Texte fourni:
----------------
Nous sommes au mois de mai 1947, l’émir Abdelkrim El Khattabi est sur le chemin de son transfert d’exil, de la Réunion où il vient de passer plus de 20 ans, vers le sud de la France. Il a obtenu des autorités françaises la faveur de passer par la Maroc, afin d’y inhumer à Adjir dans le rif natal, les restes de sa mère. Partie avec lui en exil en 1926 comme 52 personnes de son entourage, elle est décédée peu de temps après leur arrivée, 16 ans plus tôt.
Le 31 mai 1947, le navire français, Le Katoomba, des Nouvelles Messageries, en provenance d’Afrique du sud et qui les a embarqués, lui et son escorte militaire, à Saint-Denis de la Réunion à destination du Maroc, fait escale à Port Saïd. Le roi Farouk ayant organisé une grande réception en son honneur puis lui ayant offert l’asile en Egypte, aussi longtemps qu’il lui plaira, l’Emir décide de brûler la politesse aux Français. Du Caire qui, avec la bénédiction du Royaume uni, est devenu rapidement la capitale de la contestation de l’empire français et où vient d’être fondée la Ligue arabe, AbdelKrim exerce une sorte de magister moral sur les leaders des mouvements de libération des trois pays qui eux aussi ont trouvé refuge dans la métropole égyptienne. Il est nommé président du Comité de libération du Maghreb arabe dont il a été l’artisan et qui correspond en fait à la poursuite de son projet historique de décolonisation de toute l’Afrique du Nord. Auquel il a dédié sa vie.
A la suite d’une protestation du gouvernement du Vietnam libre clandestin, adressée à la toute récente Ligue arabe, concernant les régiments de tirailleurs maghrébins engagées au sein des armées françaises dans ce qui s’appellera la guerre d’Indochine, Abdelkrim s’adresse aux soldats nord-africains servant dans l’armée coloniale. Le journal nationaliste arabe Sawt el Oumma du 21 mars 1948, relaie son appel. Il les invite à refuser de combattre « contre les peuples qui aspirent à la liberté ».
----------------
Extrait de données:

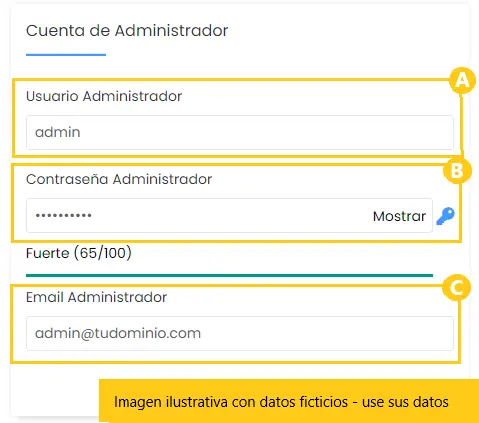Click the yellow circle marker A
The image size is (479, 423).
point(462,81)
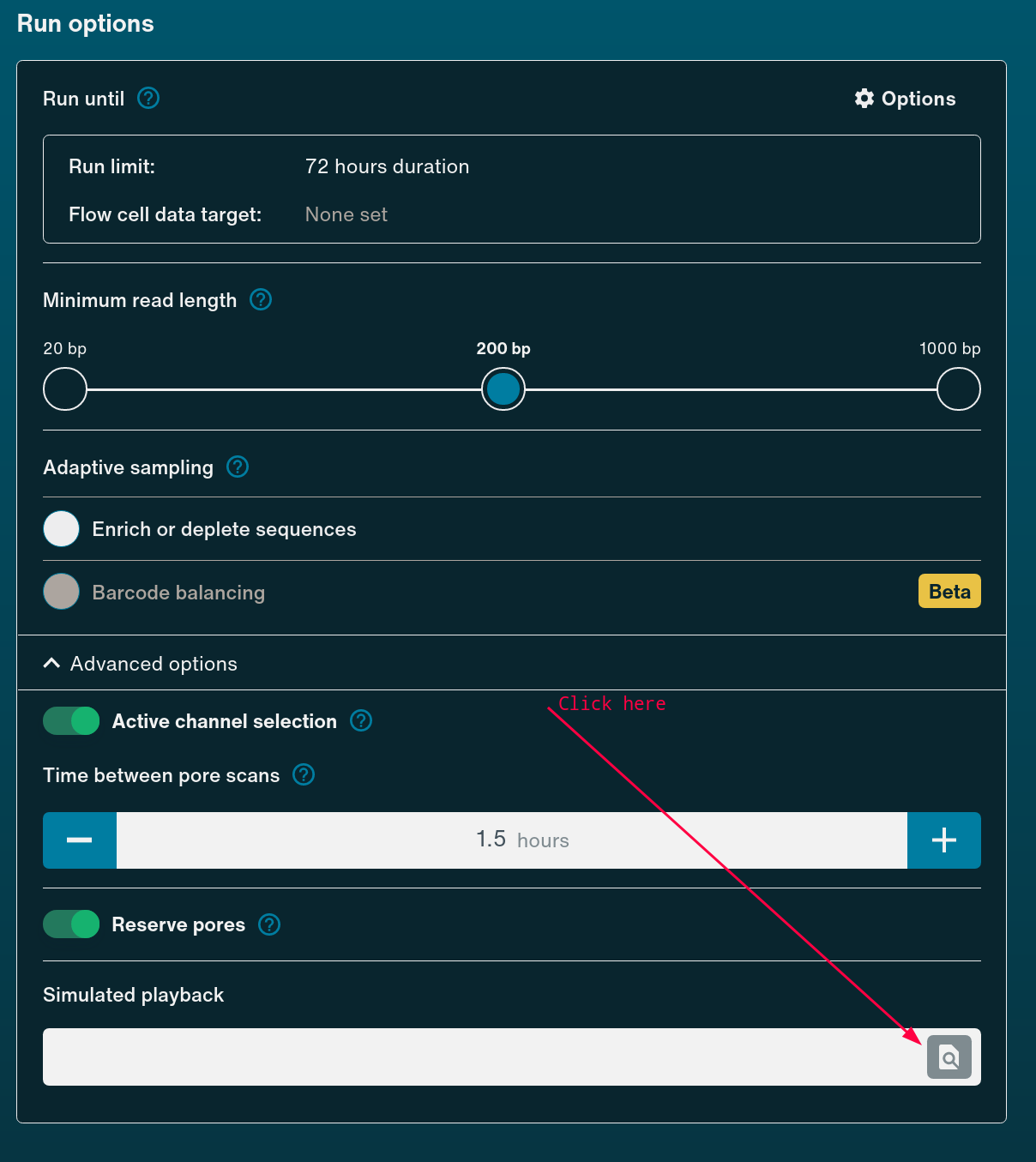Select Barcode balancing option
Viewport: 1036px width, 1162px height.
[61, 592]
----------------
Parties de l'exercice:
1 > Recopiez le passage du texte sur Abdelkrim El Khattabi qui va de « Nous sommes au » jusqu'à « ans plus tôt. ».
2 > Donnez toutes les années citées dans le texte sur Abdelkrim El Khattabi, chacune une seule fois, dans l'ordre de leur première apparition.
3 > Prolongez le texte sur Abdelkrim El Khattabi à partir de sa dernière phrase.
Les entrées forment un matériau à part, distinct du texte.

Réponses dans l'ordre:
1 >
Nous sommes au mois de mai 1947, l’émir Abdelkrim El Khattabi est sur le chemin de son transfert d’exil, de la Réunion où il vient de passer plus de 20 ans, vers le sud de la France. Il a obtenu des autorités françaises la faveur de passer par la Maroc, afin d’y inhumer à Adjir dans le rif natal, les restes de sa mère. Partie avec lui en exil en 1926 comme 52 personnes de son entourage, elle est décédée peu de temps après leur arrivée, 16 ans plus tôt.

2 > 1947, 1926, 1948

3 >
Largement diffusé par les Vietnamiens, cet appel entraînera plusieurs centaines de désertions parmi les goumiers marocains et entretiendra sur leur loyauté, une suspicion qui , au final, ne pouvait que bénéficier à la guérilla anti coloniale. Voici la retranscription qu’en fait, au mois de mars 1948, une dépêche consulaire du Caire, adressée au Quai d’Orsay, déjà siège du ministère des affaires étrangères.
Solidarité des colonisés
Marocains !
Il ne suffit plus aux impérialistes français d’occuper votre pays , de coloniser vos terres et d’ y amener des armées pour vous combattre chez vous. Il vous ont rendus misérables et ont exercé sur vous une pression telle que certains d’entre vous sont portés à croire que pour en finir avec leurs souffrances et échapper à la tyrannie, ils n’ont d’autres moyens que de s’enrôler dans les rangs des armées françaises.
En réalité, enfants du Maghreb, c’est une action prohibée par notre juste religion, contraire aux enseignements du prophète ( SAWS). En effet, ceci est contraire aux commandements de Dieu et de son prophète qui vous interdisent d’être les aides des Français oppresseurs contre les peuples du Vietnam, ce peuple héroïque qui défend sa liberté.
Soldats marocains !
Sachez que l’aide que vous apportez aux forces de l’impérialisme en Indochine, en plus de son caractère contraire à la religion et à la morale prolonge la présence française dans vos patries.
Les Français vous diront que les vietnamiens sont un peuple d’idolâtres mais quand les français ont ils eu une religion ?
…Vous devez chercher à passer dans les rangs des Vietnamiens pour les aider à vaincre les impérialistes français car leur défaite serait aussi une victoire pour la cause de la liberté et de l’indépendance du Maghreb.
Traduction de l’appel paru dans le journal égyptien Sawt al Oumma du 21 mars 1948.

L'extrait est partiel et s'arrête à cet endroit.